Clearance rates in Sydney were down to 66.3 percent, according to Australian Property Monitors a fall on the previous weekend’s 69.4 per cent. Total auctions higher than this time last year, however the 506 listings in Sydney were lower than the previous weekend.
Melbourne showed a similar trend, with 836 auctions compared to 861 the previous weekend, with clearance rates also lower at 67.2 percent compared with 74.9 percent previously.
Australian Property Monitors said Adelaide was also down, falling slightly to 54.3 percent, down 1.3 percent, with auction listings down from 67 to 54.
This decline in auction clearance rates and listing numbers is seen as evidence that successive interest rate increased by the RBA are finally filtering through to actual purchase decisions in the market.
The reduction in house listings for auction lags as an indicator more so than clearance rates, with sellers planning in advance to sell at auction and committing to an auction date more so than buyers, who after this month’s interest rate increase were able to adjust their spending decisions more quickly, with some opting to drop out of the housing market and instead choosing to stay where they are, or move into the rental market.
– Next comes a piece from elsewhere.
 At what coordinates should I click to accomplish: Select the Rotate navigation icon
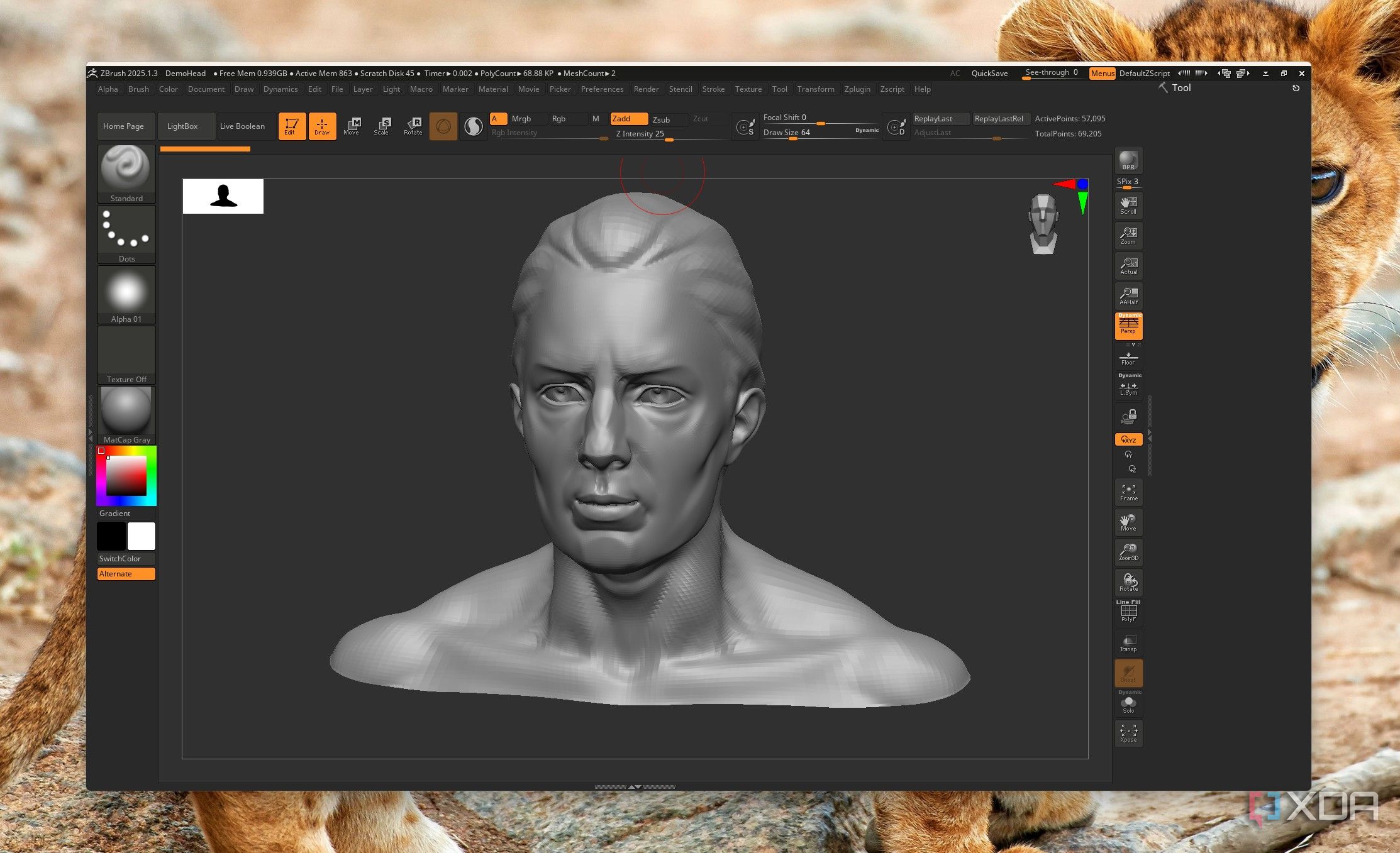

Matthew Bell, economist at Australian Property Monitors, says the market is cooling, but he expects it to remain relatively strong at the lower end of the market until interest rates hit a tipping point above 7.5 percent.
“I don’t think we’ll see price falls. I think we’ll see cooling and moderated growth, but those interest rate rises aren’t going to cause the market to fall. When we hit that 7.5-8 percent variable mortgage rate, that’s traditionally when confidence takes a hit.” he said.
Catherine Cashmore, from JPP Buyer Advocates, cautioned against reading too much into the reduced clearance rates, however believed some, particularly first home buyers would be deterred by the RBA’s latest interest rate increase.
“These are the groups who are on stricter budgets and for whom rate rises come into play,” she said to The Herald Sun.
Ms Cashmore expects interest rates to continue to increase, possibly as high as 9 percent.
“Most buyers understand … interest rates will keep rising to normal levels, and they have taken that into account. It wouldn’t surprise me if they rose to 9 percent,” Ms Cashmore said.